Patrick O'Brien's brief book Men-of-War (WW Norton and Co.) provides a table of long guns and carronades by shot weight and cwt (British hundred-weight) allowing some approximation from the 500lb rule.
e.g. guns: 32 lbr 55cwt 22 lb; 24 lbr 50 cwt 21 lb; 18 lbr 42 cwt 21 lb; 12 lbr (long) 34 cwt 31 lb.
e.g. carronades: 68 lbr 36 cwt; 32 lbr 17 cwt 14 lb; 24 lbr 11 cwt 2 qr 25 lb. But consider that with the carronades being on slides and having pivot pins the 500 lb per man rule would not apply. And, note that cwt "then" was not what we'd now assume it to be.

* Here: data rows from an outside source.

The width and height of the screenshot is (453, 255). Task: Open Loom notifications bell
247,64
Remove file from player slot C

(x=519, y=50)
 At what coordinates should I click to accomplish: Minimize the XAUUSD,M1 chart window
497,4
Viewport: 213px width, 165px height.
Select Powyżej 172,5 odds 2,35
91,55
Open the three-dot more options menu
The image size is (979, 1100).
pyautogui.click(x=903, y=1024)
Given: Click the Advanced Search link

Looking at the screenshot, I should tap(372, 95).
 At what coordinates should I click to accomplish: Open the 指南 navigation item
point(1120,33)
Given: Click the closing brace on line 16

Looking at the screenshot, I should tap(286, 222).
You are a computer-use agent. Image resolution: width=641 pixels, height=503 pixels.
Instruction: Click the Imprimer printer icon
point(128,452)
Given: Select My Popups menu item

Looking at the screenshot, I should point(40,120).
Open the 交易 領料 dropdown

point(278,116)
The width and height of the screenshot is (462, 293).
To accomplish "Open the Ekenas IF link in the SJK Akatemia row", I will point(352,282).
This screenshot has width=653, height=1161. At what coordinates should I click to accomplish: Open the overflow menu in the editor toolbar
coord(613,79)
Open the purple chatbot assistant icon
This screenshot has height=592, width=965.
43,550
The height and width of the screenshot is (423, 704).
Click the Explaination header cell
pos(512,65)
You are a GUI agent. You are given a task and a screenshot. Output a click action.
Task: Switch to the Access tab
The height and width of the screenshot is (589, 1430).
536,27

Also, any vessel fighting both sides (even one side) could not remain intact for long, so I think crew available vs crew in theory would be a moving target, no pun intended. Further, idlers, such as those at the carpenter's walk during battle, were clearly not sailing the vessel. How the foregoing percentages are derived is not clearly explained in any of the books at my disposal.
However, if you want to read up on a noteworthy frigate fighting both sides, read of Captain William Hoste's Amphion at the battle of Vis (Lissa).
Please post any more useful information or corrections you come up with.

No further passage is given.